#### Records shown

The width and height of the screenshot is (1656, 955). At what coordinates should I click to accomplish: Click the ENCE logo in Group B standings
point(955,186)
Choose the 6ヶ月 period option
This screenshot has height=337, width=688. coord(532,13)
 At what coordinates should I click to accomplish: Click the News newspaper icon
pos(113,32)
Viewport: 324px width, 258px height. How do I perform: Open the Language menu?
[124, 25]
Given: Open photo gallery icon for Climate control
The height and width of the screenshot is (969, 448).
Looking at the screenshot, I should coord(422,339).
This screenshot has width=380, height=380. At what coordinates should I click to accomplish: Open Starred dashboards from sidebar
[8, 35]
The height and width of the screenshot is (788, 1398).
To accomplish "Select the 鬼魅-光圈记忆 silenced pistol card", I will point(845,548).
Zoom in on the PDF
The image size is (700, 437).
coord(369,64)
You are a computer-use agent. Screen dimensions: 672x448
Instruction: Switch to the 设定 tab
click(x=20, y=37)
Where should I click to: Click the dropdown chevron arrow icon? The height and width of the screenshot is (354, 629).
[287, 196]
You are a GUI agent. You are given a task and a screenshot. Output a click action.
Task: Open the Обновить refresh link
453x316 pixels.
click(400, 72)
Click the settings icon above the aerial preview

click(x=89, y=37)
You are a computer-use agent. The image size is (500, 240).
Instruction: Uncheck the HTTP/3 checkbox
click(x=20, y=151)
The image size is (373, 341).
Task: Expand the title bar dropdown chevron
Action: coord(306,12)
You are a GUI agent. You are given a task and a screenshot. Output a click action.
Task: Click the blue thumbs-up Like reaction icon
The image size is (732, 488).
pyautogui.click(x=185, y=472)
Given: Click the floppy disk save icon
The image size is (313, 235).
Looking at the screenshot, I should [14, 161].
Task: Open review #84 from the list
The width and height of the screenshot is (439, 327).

########

Work to complete: Write down the entries above again. Copy them word for word.

Response:
The width and height of the screenshot is (1656, 955). At what coordinates should I click to accomplish: Click the ENCE logo in Group B standings
point(955,186)
Choose the 6ヶ月 period option
This screenshot has height=337, width=688. coord(532,13)
 At what coordinates should I click to accomplish: Click the News newspaper icon
pos(113,32)
Viewport: 324px width, 258px height. How do I perform: Open the Language menu?
[124, 25]
Given: Open photo gallery icon for Climate control
The height and width of the screenshot is (969, 448).
Looking at the screenshot, I should coord(422,339).
This screenshot has width=380, height=380. At what coordinates should I click to accomplish: Open Starred dashboards from sidebar
[8, 35]
The height and width of the screenshot is (788, 1398).
To accomplish "Select the 鬼魅-光圈记忆 silenced pistol card", I will point(845,548).
Zoom in on the PDF
The image size is (700, 437).
coord(369,64)
You are a computer-use agent. Screen dimensions: 672x448
Instruction: Switch to the 设定 tab
click(x=20, y=37)
Where should I click to: Click the dropdown chevron arrow icon? The height and width of the screenshot is (354, 629).
[287, 196]
You are a GUI agent. You are given a task and a screenshot. Output a click action.
Task: Open the Обновить refresh link
453x316 pixels.
click(400, 72)
Click the settings icon above the aerial preview

click(x=89, y=37)
You are a computer-use agent. The image size is (500, 240).
Instruction: Uncheck the HTTP/3 checkbox
click(x=20, y=151)
The image size is (373, 341).
Task: Expand the title bar dropdown chevron
Action: coord(306,12)
You are a GUI agent. You are given a task and a screenshot. Output a click action.
Task: Click the blue thumbs-up Like reaction icon
The image size is (732, 488).
pyautogui.click(x=185, y=472)
Given: Click the floppy disk save icon
The image size is (313, 235).
Looking at the screenshot, I should [14, 161].
Task: Open review #84 from the list
The width and height of the screenshot is (439, 327).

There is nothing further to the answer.